(Paris) Réduction du nombre d’immigrants, test obligatoire, durcissement des conditions : le nouveau gouvernement québécois inquiète les Français tentés par la Belle Province. Mais la déléguée générale du Québec à Paris, Michèle Boisvert, se veut rassurante : les Français restent « les bienvenus », assure-t-elle.

Q. Le Québec connaît le plein emploi et même une pénurie de main-d’œuvre. Mais le nouveau premier ministre québécois, François Legault, a réduit de plus de 20 % le nombre d’immigrants. Pourquoi ?

R. Le seuil est passé de 50 000 à 40 000 par an, oui, mais c’est pour mieux les intégrer. Le budget lié à l’immigration a été doublé. Et, dès 2020, on va augmenter, on parle de 43 500. On va vers les 50 000.

En 2018, 53 % des immigrants qui sont rentrés au Québec ne parlaient pas français. Donc voilà pourquoi on est en train de revoir certains critères pour s’assurer que le français va continuer à être la langue officielle du Québec pendant encore très très longtemps.

Q. Dès le 1er janvier 2020, les candidats à l’immigration au Québec devront passer un test de « valeurs démocratiques et québécoises ». De plus, le Programme de l’expérience québécoise (PEQ), qui facilite l’immigration permanente pour les étudiants étrangers notamment, a été sérieusement durci, avant finalement d’être rétabli. Une Française habitant au Québec depuis 2012 a été récemment refusée… en raison d’un niveau de français insuffisant, avant finalement d’être acceptée. Tout cela suscite de nombreuses craintes chez les Français candidats à l’immigration.

R. La réforme du PEQ a été suspendue. Quant au cas de cette Française, c’est une erreur humaine. Cela arrive dans toute administration.  
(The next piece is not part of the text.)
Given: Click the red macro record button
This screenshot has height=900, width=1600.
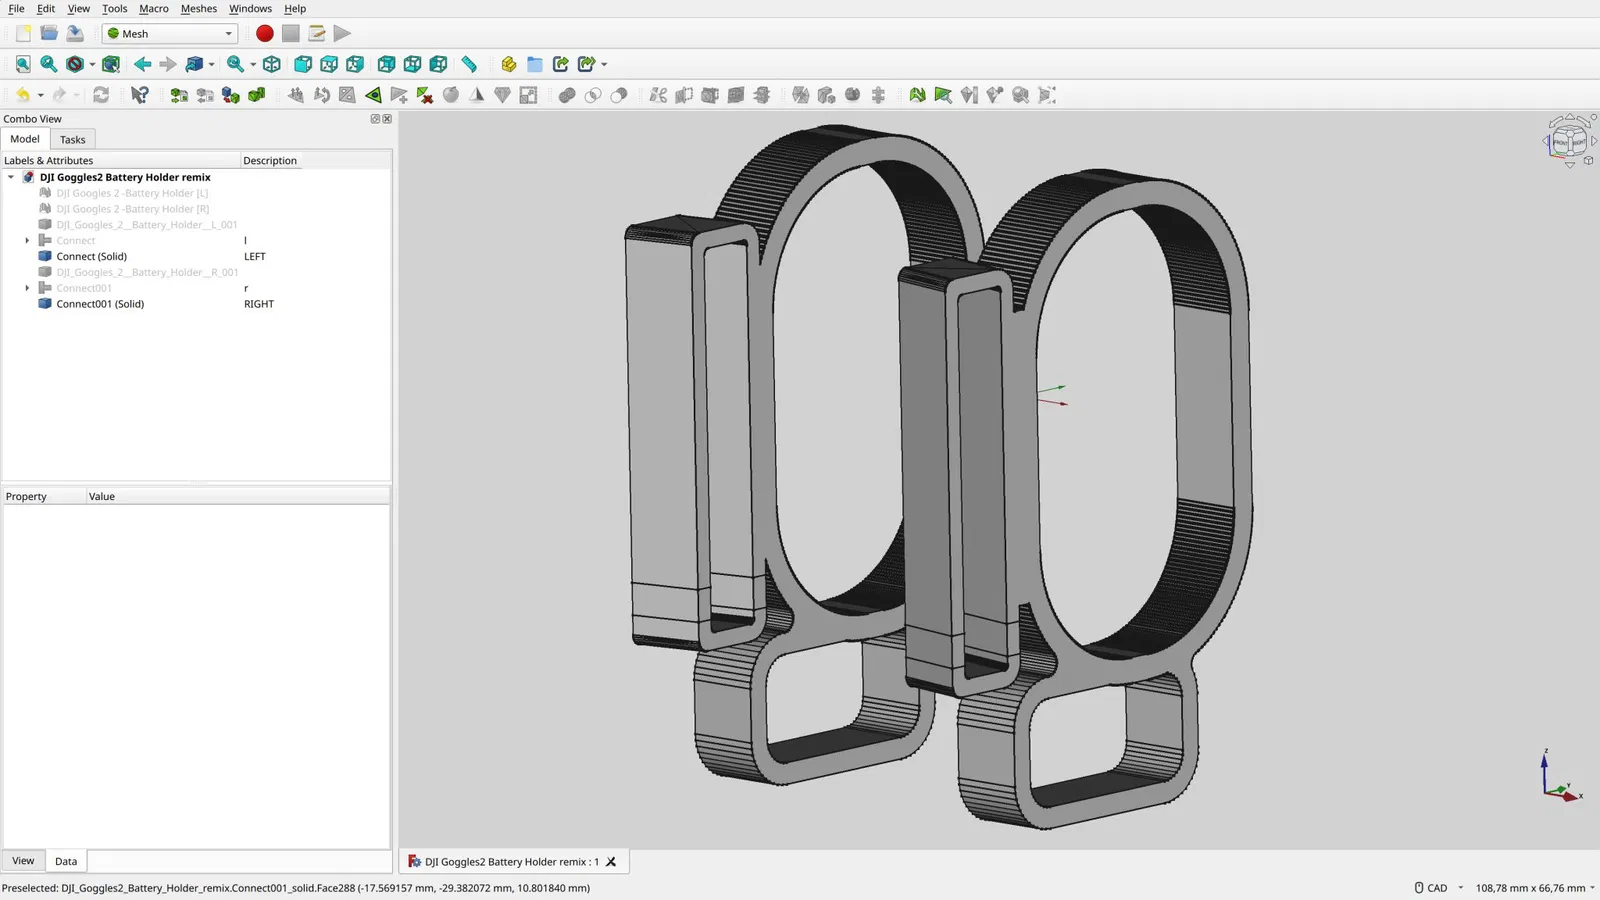Looking at the screenshot, I should click(264, 33).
Les Français sont les bienvenus au Québec. Entre 2014 et 2018, 21 000 Français ont été accueillis. Ils ont à 75 % moins de 35 ans et sont hautement scolarisés. C’est exactement le genre d’immigrants qu’on recherche. Un accord avec la France permet la reconnaissance au Québec de 82 professions et les Français ont immédiatement la sécurité sociale.  
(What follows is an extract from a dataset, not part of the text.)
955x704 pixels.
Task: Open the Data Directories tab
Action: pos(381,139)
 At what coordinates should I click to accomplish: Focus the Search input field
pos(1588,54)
Nécessairement, une immigration qui vient de France, qui parle français évidemment, hautement scolarisée, entre dans les critères de sélection que le gouvernement met en place, et de la volonté d’avoir une immigration majoritairement francophone.

PHOTO MARTIN CHAMBERLAND, ARCHIVES LA PRESSE

Des étudiants étrangers et des travailleurs qui
songent à avoir recours au Programme expérience Québec (PEQ) s’étaient rassemblés devant les bureaux montréalais du ministre de l’Immigration, Simon Jolin-Barrette, le 8 novembre 2019.
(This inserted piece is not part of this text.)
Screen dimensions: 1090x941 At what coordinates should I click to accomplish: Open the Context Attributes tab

Q. Le premier ministre québécois François Legault vous a nommée déléguée générale du Québec à Paris avec l’ambition de doubler les échanges commerciaux entre les deux capitales, qui culminent actuellement à moins de 5 milliards de dollars canadiens (3,3 mds EUR). Est-ce réaliste ?

R. C’est faisable. C’est possible. Quand on regarde les échanges commerciaux actuels entre la France et le Québec, c’est ridiculement bas. Les exportations annuelles québécoises vers la France ne représentent que trois jours de nos exportations vers les États-Unis. On peut vraiment faire mieux.  

70 % de nos échanges commerciaux se font avec les États-Unis. Il faut diversifier et on s’aperçoit à quel point en ce moment, avec un président tel que le président actuel aux États-Unis, où on ne sait jamais à quel moment il peut décider d’imposer des tarifs, c’est un peu délicat de se retrouver aussi vulnérable et aussi dépendant d’un seul marché.  

On se fixe une échéance de cinq ans. Un de mes mandats sera d’aller convaincre les entreprises québécoises à venir s’établir en France, de leur dire « Écoutez, vous avez peut-être une idée un peu poussiéreuse de la France. Il y a eu plusieurs réformes. » La France est beaucoup plus souple qu’elle l’était.  

La France est très innovante, on imagine mal ça. La France est plus souple qu’elle était. L’entrepreneuriat maintenant en France est tout aussi important que ça peut l’être au Québec. Les jeunes veulent devenir entrepreneurs. Ça, c’est une image de la France qu’on n’a pas vraiment entendue chez nous. Mais c’est clair que ce qui se passe depuis le 5 décembre (début des grèves contre la réforme des retraites, NDLR) ne m’aide pas, j’aurai un petit travail de conviction à faire.